Bought this recently and trying to get info on it. Looked through most of this category and really found nothing. Took a few pics so you know what I mean. The frame design is a little different. Has 2 top bars instead of one. 

Really neat color. Kind of a butter scotch with a small glitter seat. Missing the hand grips and the pedals. 

There is a red one now on Ebay but it doesn’t have much info either.  Are they bringing that much??

http://rover.ebay.com/rover/1/711-5...0001&campid=5335809022&icep_item=301672843539

Any links or ID help?? Like: Year, Actual name, color name, etc.

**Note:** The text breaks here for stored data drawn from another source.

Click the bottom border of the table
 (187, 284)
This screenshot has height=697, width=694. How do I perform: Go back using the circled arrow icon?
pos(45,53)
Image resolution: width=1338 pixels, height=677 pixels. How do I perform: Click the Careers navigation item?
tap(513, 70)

Sorry for the poor pic. But the wife doesn't know its here..I said I wasn't buying anymore bicycles until I sell some. Does a tricycle count??


----------



## Freqman1 (Aug 19, 2018)

Cool little '60s trike exemplifying jet age styling. I haven't seen them bring much but if you found someone that owned one as a kid you might be able to get a few more $$ out of it. V/r Shawn


----------



## ridingtoy (Aug 19, 2018)

The ebay listing is incorrect as to brand name. It does date to the 1960s but is a MTD tricycle instead of Murray. Check the fender style in photos on the tricyclefetish site MTD page - http://www.tricyclefetish.com/mtd.php?osCsid=0d1gi6a0r4l0fig76bktto8ui7 - you'll see they are identical. The big "M" sometimes displayed on these trikes get people confused into thinking the very common Murray brand and not the lesser known MTD or Midwest brands. Hope that helps a little.

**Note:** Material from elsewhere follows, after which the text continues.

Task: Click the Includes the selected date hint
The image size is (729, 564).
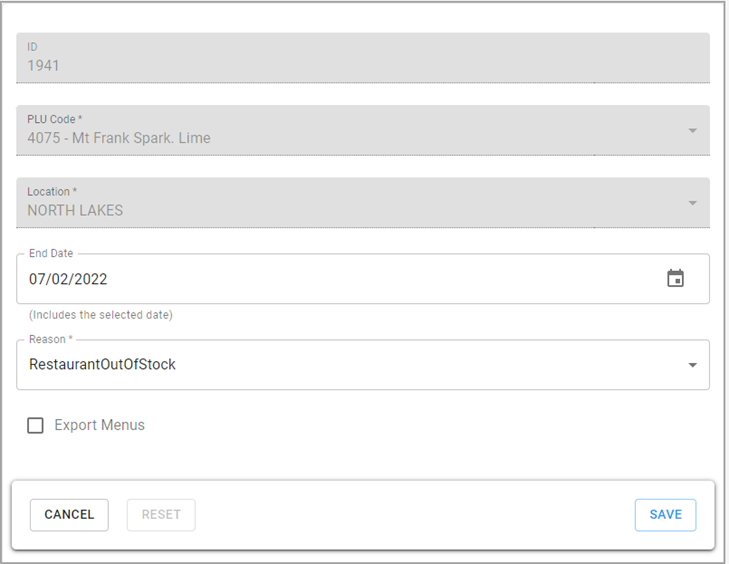Action: 101,315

Oh, and a parked 16" tricycle only takes about half the length or less of a bicycle, so to me it only counts as half a bike. Maybe your wife will think it's cute and want you to keep it for display. 

Dave


----------



## jimsbeercans (Aug 19, 2018)

Thanks for the info and the link. Looks like most are missing the handle bar grips!

I thought Murray and MTD were the same company and I guess I was wrong..Made in Cleveland by some of the logos on that web site.

Still hiding it in the collection room she nevers goes in. Will wait for a good time to bring it up.


----------



## ridingtoy (Aug 19, 2018)

You might be thinking of Midwest. MTD and Midwest were the same company or, more accurately, MTD was the parent company of Midwest from what I've read.

Dave


----------